(Beginning of DATA FOR REVIEW)

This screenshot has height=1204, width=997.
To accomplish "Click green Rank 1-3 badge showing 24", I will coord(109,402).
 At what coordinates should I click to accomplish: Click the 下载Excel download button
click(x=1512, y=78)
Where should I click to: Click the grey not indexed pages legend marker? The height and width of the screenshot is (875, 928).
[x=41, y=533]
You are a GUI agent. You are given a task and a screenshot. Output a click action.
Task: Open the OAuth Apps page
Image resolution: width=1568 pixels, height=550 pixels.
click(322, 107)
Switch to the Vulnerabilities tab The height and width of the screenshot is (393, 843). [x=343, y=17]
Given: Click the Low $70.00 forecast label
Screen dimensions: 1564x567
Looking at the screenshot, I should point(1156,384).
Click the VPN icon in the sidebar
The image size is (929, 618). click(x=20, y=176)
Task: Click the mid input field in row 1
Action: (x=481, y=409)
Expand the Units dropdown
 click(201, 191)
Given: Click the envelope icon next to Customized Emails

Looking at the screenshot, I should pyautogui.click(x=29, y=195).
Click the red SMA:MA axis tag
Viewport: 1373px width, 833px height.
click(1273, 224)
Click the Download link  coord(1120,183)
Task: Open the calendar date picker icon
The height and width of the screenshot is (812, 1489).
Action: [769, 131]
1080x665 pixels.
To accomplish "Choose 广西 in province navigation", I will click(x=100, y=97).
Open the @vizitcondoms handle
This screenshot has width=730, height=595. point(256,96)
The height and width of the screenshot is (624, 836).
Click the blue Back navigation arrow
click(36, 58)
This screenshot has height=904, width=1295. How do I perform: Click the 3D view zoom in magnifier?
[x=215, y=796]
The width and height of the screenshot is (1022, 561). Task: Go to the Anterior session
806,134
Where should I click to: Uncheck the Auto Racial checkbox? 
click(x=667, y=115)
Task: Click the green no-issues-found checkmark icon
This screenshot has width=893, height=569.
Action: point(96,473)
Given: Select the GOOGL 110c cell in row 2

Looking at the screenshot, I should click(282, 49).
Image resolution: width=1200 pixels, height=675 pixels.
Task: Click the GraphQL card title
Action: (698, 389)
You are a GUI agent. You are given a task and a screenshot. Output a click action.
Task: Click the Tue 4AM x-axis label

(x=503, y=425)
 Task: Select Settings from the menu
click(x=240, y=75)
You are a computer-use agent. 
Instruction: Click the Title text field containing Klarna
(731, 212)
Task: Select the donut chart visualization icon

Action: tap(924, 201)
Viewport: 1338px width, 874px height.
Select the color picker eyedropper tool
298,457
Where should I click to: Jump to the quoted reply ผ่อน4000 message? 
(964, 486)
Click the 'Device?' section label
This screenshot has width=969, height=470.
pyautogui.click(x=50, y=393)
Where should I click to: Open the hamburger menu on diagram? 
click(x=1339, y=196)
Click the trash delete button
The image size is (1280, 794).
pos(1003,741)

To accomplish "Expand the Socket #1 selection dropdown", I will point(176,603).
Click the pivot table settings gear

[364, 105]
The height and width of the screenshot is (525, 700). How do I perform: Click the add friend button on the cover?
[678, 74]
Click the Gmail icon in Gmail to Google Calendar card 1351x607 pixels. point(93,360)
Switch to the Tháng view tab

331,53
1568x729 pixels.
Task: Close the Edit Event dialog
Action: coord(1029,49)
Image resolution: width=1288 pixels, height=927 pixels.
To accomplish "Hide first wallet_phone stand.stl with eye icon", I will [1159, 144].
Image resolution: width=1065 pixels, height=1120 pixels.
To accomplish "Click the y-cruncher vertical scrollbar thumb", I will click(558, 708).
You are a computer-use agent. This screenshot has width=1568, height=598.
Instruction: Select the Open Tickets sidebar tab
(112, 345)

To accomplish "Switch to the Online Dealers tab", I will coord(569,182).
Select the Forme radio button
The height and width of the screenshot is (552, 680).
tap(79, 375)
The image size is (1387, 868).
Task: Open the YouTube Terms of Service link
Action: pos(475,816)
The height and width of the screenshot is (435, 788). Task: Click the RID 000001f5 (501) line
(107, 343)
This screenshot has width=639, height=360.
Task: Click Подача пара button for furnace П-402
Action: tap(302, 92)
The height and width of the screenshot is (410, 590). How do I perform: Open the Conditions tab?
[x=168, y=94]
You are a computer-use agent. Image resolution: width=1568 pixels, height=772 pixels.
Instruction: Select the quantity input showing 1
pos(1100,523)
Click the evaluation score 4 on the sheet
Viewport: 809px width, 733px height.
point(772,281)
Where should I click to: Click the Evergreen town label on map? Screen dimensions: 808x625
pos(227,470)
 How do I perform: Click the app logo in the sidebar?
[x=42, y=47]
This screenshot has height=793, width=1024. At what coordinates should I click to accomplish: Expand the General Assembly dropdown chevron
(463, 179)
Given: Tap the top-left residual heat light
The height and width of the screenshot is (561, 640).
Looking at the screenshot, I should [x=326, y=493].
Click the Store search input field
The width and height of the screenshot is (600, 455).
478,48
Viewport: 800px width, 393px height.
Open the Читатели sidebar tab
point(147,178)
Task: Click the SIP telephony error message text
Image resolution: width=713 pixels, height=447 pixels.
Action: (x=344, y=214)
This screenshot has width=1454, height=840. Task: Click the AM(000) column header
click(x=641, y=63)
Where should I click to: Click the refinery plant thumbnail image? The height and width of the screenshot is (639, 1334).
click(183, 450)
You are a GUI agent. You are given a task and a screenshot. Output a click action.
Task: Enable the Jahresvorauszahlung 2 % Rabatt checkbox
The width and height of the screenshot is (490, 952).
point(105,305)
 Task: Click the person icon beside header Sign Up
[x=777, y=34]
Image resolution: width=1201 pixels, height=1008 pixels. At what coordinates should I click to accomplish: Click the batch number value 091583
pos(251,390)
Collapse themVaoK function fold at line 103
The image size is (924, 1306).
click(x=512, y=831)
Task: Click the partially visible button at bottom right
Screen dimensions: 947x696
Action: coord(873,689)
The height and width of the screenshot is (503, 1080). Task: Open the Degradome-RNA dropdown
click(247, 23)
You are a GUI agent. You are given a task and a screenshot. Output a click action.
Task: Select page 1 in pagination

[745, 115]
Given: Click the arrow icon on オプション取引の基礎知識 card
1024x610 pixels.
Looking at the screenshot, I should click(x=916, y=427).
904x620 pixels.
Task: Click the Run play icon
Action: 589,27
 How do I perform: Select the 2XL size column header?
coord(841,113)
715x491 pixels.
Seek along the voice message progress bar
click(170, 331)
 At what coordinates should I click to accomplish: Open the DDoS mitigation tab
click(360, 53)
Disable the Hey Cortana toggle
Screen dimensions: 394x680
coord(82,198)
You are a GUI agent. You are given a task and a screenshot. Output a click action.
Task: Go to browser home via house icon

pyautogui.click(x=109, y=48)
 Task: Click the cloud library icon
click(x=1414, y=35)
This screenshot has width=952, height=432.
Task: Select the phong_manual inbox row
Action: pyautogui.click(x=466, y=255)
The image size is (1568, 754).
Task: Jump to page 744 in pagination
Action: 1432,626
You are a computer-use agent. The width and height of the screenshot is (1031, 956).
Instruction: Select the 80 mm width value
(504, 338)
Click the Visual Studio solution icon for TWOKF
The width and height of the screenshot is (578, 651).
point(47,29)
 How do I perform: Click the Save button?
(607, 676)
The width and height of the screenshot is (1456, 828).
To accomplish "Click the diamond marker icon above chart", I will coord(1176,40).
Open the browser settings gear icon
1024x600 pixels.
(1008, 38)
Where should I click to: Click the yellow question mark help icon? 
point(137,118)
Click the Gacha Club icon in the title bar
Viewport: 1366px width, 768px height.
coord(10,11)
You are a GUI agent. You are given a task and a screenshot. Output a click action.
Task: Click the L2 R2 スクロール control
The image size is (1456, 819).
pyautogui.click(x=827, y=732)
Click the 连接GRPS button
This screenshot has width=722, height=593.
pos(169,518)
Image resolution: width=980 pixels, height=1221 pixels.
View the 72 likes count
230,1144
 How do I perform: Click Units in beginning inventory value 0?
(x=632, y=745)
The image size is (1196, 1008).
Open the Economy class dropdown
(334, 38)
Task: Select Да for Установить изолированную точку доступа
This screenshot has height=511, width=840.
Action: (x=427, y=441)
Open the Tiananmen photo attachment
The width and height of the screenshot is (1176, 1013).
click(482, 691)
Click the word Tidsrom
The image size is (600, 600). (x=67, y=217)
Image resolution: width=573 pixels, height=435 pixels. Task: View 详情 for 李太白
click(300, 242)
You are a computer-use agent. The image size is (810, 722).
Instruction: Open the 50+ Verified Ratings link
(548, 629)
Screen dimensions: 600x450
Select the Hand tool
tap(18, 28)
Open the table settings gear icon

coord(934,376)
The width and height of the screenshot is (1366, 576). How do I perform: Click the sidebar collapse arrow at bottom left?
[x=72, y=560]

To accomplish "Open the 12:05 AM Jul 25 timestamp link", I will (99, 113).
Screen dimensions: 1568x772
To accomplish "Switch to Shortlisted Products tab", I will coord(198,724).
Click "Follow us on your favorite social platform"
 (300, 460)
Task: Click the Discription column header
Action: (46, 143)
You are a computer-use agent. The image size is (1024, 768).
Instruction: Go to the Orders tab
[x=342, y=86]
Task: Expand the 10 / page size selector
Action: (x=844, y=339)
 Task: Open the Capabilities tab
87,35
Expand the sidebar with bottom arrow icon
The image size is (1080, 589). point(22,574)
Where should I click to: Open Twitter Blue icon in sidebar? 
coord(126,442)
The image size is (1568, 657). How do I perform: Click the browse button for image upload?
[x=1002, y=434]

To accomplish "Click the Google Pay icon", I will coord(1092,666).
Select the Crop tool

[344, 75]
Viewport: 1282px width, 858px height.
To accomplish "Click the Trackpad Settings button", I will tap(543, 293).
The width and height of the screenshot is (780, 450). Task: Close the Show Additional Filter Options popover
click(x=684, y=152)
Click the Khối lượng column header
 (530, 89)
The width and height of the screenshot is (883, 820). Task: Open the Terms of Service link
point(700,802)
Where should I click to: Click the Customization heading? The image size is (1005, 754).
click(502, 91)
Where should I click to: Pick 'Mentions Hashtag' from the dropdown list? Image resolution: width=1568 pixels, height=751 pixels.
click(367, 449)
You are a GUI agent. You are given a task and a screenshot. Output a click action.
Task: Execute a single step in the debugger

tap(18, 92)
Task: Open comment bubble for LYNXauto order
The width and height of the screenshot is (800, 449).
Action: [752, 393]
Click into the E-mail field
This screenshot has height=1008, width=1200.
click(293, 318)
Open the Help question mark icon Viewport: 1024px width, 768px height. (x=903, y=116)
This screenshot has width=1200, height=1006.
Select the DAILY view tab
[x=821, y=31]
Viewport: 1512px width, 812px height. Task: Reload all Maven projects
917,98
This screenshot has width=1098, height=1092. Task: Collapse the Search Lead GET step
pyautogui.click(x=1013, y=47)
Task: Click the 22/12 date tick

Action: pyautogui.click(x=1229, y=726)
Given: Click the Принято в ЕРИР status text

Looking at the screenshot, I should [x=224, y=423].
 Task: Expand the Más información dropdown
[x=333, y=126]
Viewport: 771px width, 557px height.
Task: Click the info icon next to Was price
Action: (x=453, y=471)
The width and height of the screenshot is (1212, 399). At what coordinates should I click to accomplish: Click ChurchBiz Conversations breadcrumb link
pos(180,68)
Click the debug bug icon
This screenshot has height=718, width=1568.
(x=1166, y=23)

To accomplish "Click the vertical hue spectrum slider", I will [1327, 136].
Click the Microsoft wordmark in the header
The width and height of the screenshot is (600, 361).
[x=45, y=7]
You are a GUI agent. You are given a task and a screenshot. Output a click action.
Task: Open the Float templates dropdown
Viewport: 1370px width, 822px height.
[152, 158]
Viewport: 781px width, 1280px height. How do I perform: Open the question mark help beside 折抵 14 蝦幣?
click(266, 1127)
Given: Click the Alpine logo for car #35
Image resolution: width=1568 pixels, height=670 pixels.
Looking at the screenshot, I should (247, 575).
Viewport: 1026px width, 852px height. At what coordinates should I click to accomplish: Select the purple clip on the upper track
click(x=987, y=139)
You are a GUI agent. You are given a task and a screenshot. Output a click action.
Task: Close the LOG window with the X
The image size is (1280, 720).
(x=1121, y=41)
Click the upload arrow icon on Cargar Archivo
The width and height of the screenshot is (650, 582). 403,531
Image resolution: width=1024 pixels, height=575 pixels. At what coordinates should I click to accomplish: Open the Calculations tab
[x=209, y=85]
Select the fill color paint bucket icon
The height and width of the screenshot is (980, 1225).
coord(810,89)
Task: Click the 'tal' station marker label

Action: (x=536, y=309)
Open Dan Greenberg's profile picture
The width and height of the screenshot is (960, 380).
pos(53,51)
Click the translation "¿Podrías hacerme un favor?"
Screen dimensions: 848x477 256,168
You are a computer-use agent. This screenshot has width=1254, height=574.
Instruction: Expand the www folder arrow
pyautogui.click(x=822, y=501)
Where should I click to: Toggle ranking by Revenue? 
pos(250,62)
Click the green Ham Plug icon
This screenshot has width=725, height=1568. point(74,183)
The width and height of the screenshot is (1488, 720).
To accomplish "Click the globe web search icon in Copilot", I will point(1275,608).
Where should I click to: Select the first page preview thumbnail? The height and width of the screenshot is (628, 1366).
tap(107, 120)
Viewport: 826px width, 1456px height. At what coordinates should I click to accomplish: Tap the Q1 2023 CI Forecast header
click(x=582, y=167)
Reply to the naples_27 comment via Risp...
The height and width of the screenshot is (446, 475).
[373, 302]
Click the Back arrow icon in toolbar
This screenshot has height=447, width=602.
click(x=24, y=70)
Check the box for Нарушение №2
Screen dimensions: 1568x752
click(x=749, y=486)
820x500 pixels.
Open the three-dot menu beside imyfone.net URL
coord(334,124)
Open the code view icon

(End of DATA FOR REVIEW)

**WHAT NEEDS TO BE DONE**
The records above should be printed exactly, please, from the first line through the line containing "Switch to the Vulnerabilities", with both ends kept and nothing past it.

**RESPONSE**
This screenshot has height=1204, width=997.
To accomplish "Click green Rank 1-3 badge showing 24", I will coord(109,402).
 At what coordinates should I click to accomplish: Click the 下载Excel download button
click(x=1512, y=78)
Where should I click to: Click the grey not indexed pages legend marker? The height and width of the screenshot is (875, 928).
[x=41, y=533]
You are a GUI agent. You are given a task and a screenshot. Output a click action.
Task: Open the OAuth Apps page
Image resolution: width=1568 pixels, height=550 pixels.
click(322, 107)
Switch to the Vulnerabilities tab The height and width of the screenshot is (393, 843). [x=343, y=17]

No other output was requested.